Debate sobre a implementação da telemedicina no Brasil
Enviada em 28/08/2021
De acordo com a constituição federal de 1988, todo e qualquer cidadão possui direito de acesso à saúde, seja ela digitalmente ou presencial.
Entretanto, o cenário visto pela telemedicina no Brasil, impede uma boa organização dos sistemas de saúde brasileiros, seja pelo difícil acesso à áreas remotas, como também pode proporcionar cortes de gastos públicos.

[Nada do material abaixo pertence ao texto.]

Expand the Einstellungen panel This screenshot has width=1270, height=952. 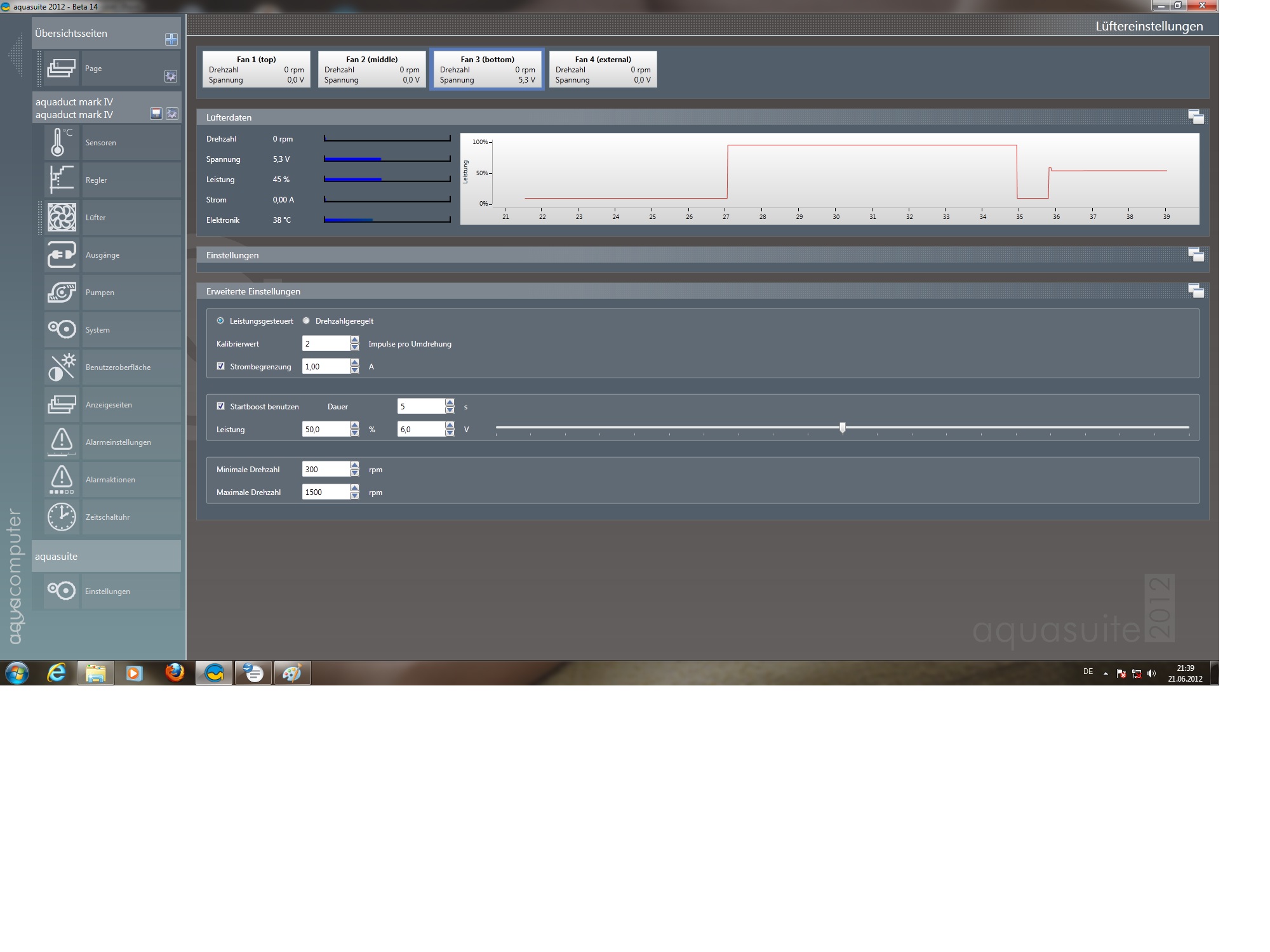point(1196,255)
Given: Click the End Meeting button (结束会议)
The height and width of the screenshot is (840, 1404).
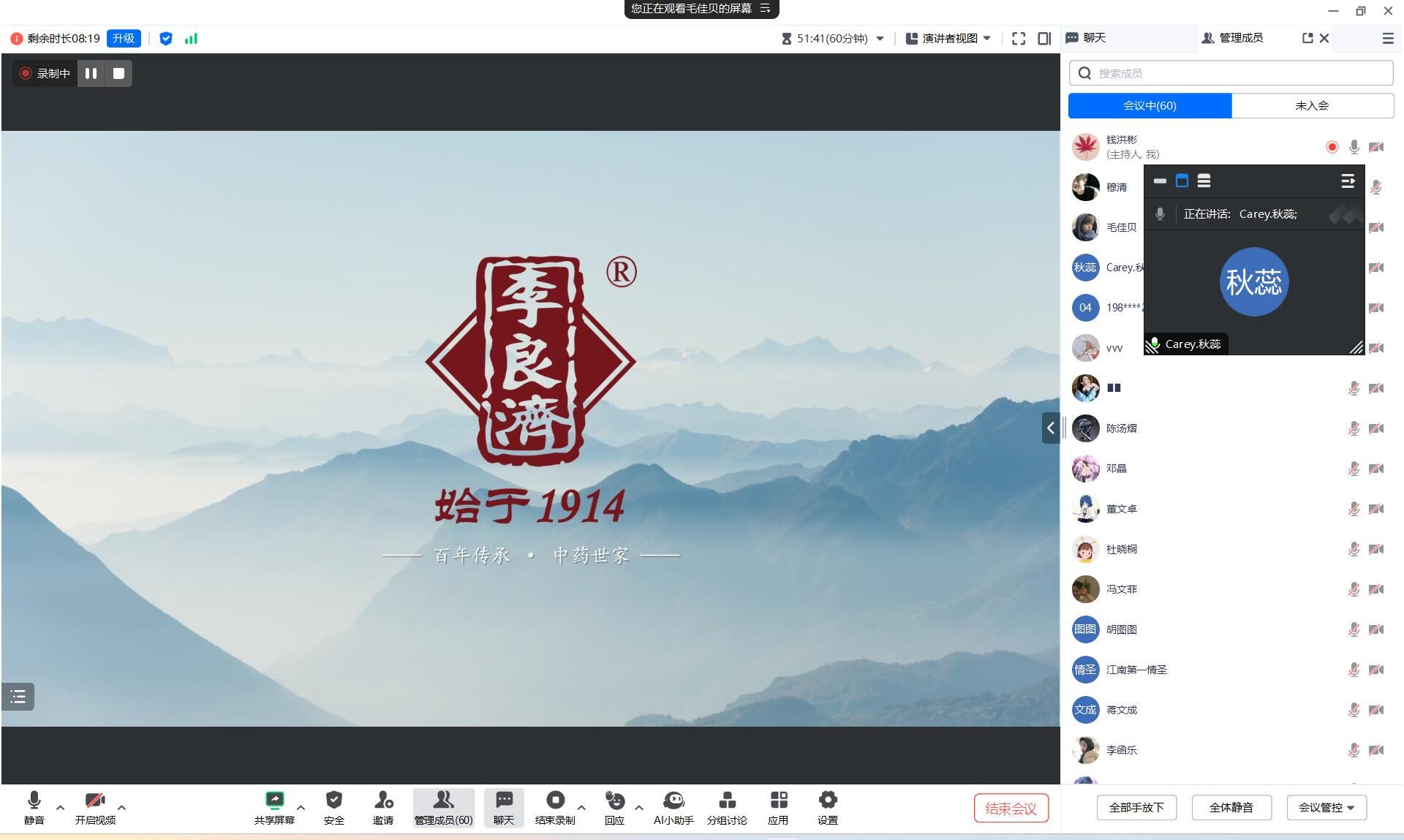Looking at the screenshot, I should [1011, 808].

Convém ressaltar, a princípio, que o acesso à saúde em regiões do interior brasileiro é precário, tornando-o assim, fator determinante para a permanência do problema, já que o estado não cumpre seu dever, como fornecedor de direitos relativos. Nessa visão, como grande parte dos recursos médicos à saúde estão concentrados em determinados locais, a implementação dos mecanismos digitais em áreas interioranas, possui capacidade de consultas da atenção primária.
Além do acesso precário a meios de saúde, o corte de gastos também é fator a ser levado em consideração, pois, em tese, não seria necessária a utilização de meios de transporte para o deslocamento aos centros urbanos, como também economizaria no uso de produtos hospitalares com custos custos, assim, promovendo o acesso à telemedicina. Logo, é necessário uma intervenção para que essa inaceitável situação seja modificada.
Portanto, fica evidente a necessidade de medidas que venham ampliar o acesso à telemedicina no Brasil. Por conseguinte, cabe ao Ministério dos Direitos Humanos, por meio da implementação de sistemas tecnológicos em locais do interior brasileiro que não possui uma disponibilidade de disponibilidade de uma saúde de qualidade, por meio da criação de centros especializados com acesso facilitado a qualquer cidadão, com médicos disponível a qualquer momento atendendo em meios digitais. Somente assim, esse problema poderá ser gradativamente erradicado, um fim de proporcionar o acesso à telemedicina à todo e qualquer cidadão.